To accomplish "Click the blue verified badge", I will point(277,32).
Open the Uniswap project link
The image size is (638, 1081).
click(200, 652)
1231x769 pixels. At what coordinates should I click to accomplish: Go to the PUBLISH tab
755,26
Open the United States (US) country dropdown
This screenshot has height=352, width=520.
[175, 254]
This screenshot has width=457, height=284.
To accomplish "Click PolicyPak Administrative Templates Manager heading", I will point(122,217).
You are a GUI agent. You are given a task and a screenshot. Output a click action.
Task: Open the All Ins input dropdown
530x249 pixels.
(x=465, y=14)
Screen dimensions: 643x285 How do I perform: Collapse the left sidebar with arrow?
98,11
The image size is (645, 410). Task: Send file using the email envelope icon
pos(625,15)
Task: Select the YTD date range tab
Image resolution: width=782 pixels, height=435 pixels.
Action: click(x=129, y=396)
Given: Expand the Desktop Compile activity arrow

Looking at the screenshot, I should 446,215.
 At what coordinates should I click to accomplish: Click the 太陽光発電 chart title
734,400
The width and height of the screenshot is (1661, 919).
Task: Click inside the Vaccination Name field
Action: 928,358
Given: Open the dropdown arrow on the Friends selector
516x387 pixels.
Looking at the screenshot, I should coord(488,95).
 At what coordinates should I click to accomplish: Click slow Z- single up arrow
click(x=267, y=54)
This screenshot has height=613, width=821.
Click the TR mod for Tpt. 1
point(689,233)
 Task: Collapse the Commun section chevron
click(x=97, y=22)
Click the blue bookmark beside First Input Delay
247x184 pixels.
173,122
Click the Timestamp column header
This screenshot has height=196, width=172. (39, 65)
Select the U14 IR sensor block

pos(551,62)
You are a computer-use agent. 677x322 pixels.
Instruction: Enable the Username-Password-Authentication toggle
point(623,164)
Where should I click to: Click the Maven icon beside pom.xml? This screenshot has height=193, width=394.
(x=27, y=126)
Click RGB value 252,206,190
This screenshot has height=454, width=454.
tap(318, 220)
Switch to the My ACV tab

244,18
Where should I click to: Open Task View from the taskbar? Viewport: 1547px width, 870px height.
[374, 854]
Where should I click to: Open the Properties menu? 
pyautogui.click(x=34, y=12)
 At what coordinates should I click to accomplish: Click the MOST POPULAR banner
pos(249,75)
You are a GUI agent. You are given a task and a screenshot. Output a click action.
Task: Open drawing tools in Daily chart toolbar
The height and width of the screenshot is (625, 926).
● ● ●
Reproduce all of the data above, replacing every "dropdown" with "drop-down" and leaving everything else unchanged.

# Output of the task:
To accomplish "Click the blue verified badge", I will point(277,32).
Open the Uniswap project link
The image size is (638, 1081).
click(200, 652)
1231x769 pixels. At what coordinates should I click to accomplish: Go to the PUBLISH tab
755,26
Open the United States (US) country drop-down
This screenshot has height=352, width=520.
[175, 254]
This screenshot has width=457, height=284.
To accomplish "Click PolicyPak Administrative Templates Manager heading", I will point(122,217).
You are a GUI agent. You are given a task and a screenshot. Output a click action.
Task: Open the All Ins input drop-down
530x249 pixels.
(x=465, y=14)
Screen dimensions: 643x285 How do I perform: Collapse the left sidebar with arrow?
98,11
The image size is (645, 410). Task: Send file using the email envelope icon
pos(625,15)
Task: Select the YTD date range tab
Image resolution: width=782 pixels, height=435 pixels.
Action: click(x=129, y=396)
Given: Expand the Desktop Compile activity arrow

Looking at the screenshot, I should 446,215.
 At what coordinates should I click to accomplish: Click the 太陽光発電 chart title
734,400
The width and height of the screenshot is (1661, 919).
Task: Click inside the Vaccination Name field
Action: 928,358
Given: Open the drop-down arrow on the Friends selector
516x387 pixels.
Looking at the screenshot, I should coord(488,95).
 At what coordinates should I click to accomplish: Click slow Z- single up arrow
click(x=267, y=54)
This screenshot has height=613, width=821.
Click the TR mod for Tpt. 1
point(689,233)
 Task: Collapse the Commun section chevron
click(x=97, y=22)
Click the blue bookmark beside First Input Delay
247x184 pixels.
173,122
Click the Timestamp column header
This screenshot has height=196, width=172. (39, 65)
Select the U14 IR sensor block

pos(551,62)
You are a computer-use agent. 677x322 pixels.
Instruction: Enable the Username-Password-Authentication toggle
point(623,164)
Where should I click to: Click the Maven icon beside pom.xml? This screenshot has height=193, width=394.
(x=27, y=126)
Click RGB value 252,206,190
This screenshot has height=454, width=454.
tap(318, 220)
Switch to the My ACV tab

244,18
Where should I click to: Open Task View from the taskbar? Viewport: 1547px width, 870px height.
[374, 854]
Where should I click to: Open the Properties menu? 
pyautogui.click(x=34, y=12)
 At what coordinates should I click to accomplish: Click the MOST POPULAR banner
pos(249,75)
You are a GUI agent. You are given a task and a screenshot. Output a click action.
Task: Open drawing tools in Daily chart toolbar
The height and width of the screenshot is (625, 926).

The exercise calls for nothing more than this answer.